Former Hawaii families living in TX bring aloha spirit to recove - Hawaii News Now - KGMB and KHNL

Former Hawaii families living in TX bring aloha spirit to recovery efforts

Davin and Dawson Nobriga help rescue neighbors Davin and Dawson Nobriga help rescue neighbors
HONOLULU (HawaiiNewsNow) -

The spirit of aloha is shining in the Lone-Star State as former Hawaii residents are working to save trapped neighbors, and feed hungry shelter residents in true Hawaii fashion.  

Joann Burch, a former resident of Nanakuli, made huli huli chicken, mac salad, poke and beef stew for a Houston shelter where Hurricane Harvey victims are staying.
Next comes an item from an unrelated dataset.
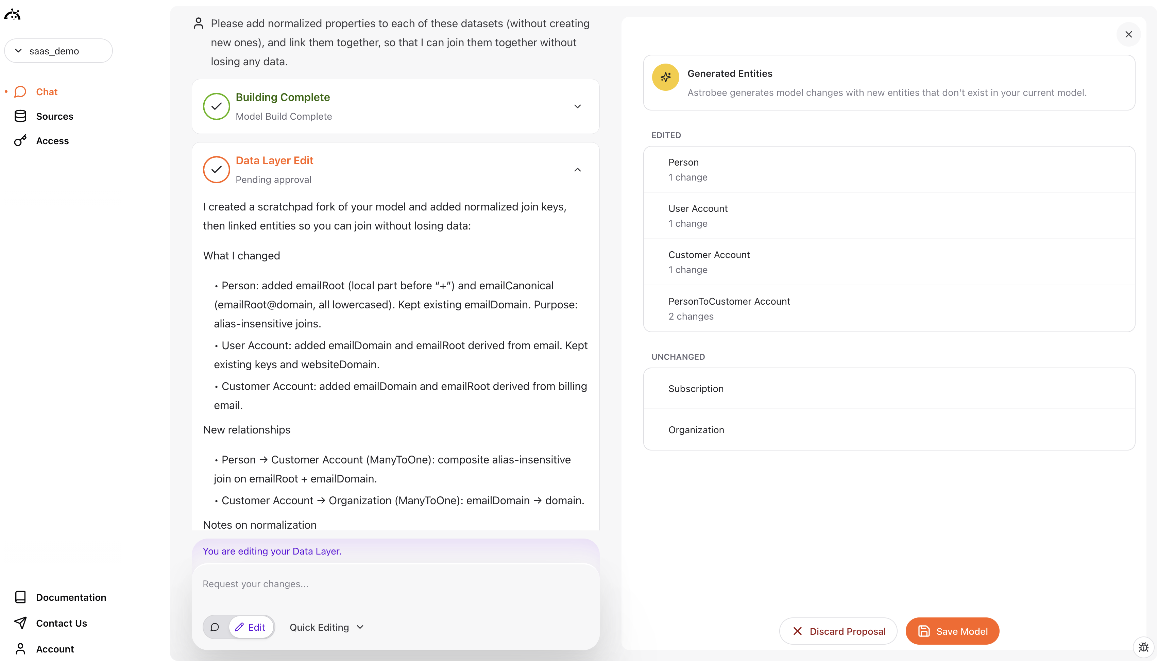Select the PersonToCustomer Account changes

point(888,308)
"However I can help out," she said. Burch moved to Houston 15 years ago and currently works for Continental Airlines.

From her Downtown highrise, she can see rescue boats bringing in displaced residents.  

The flooding is just outrageous," she said. "It's like the whole city of Houston... is just covered with water."

Meanwhile, a Kauai family is also doing their part to help out. 

Davin Nobriga and his 16-year old son, Dawson, originally from Hanamaulu, used their family boat to save eight people trapped by high water.  

"When my son went out, he said it was about 5 feet of water.  It was up to his chest," says Rose Nobriga, "He said there were so many people that were thankful and were happy that they came."

Her son and husband returned at dark after warnings about what could be in the water.  

"They're warning people (to) be careful of snakes and alligators," she said. Piles of fire ants are also floating.  "They will go back out and help, but they'll wait until morning." 

The Hawaii natives say they remember Hurricanes Iniki and Iwa but say the flooding in Houston following Harvey is incredible.  

"Right now we're on day three of a five day storm," says Nobriga.

Burch says the water isn't receding because it's still raining and the water has no where to go. 

In addition to these families, over a dozen Red Cross Hawaii volunteers were sent or are heading to Texas and Louisiana to Texas to aid with recovery efforts.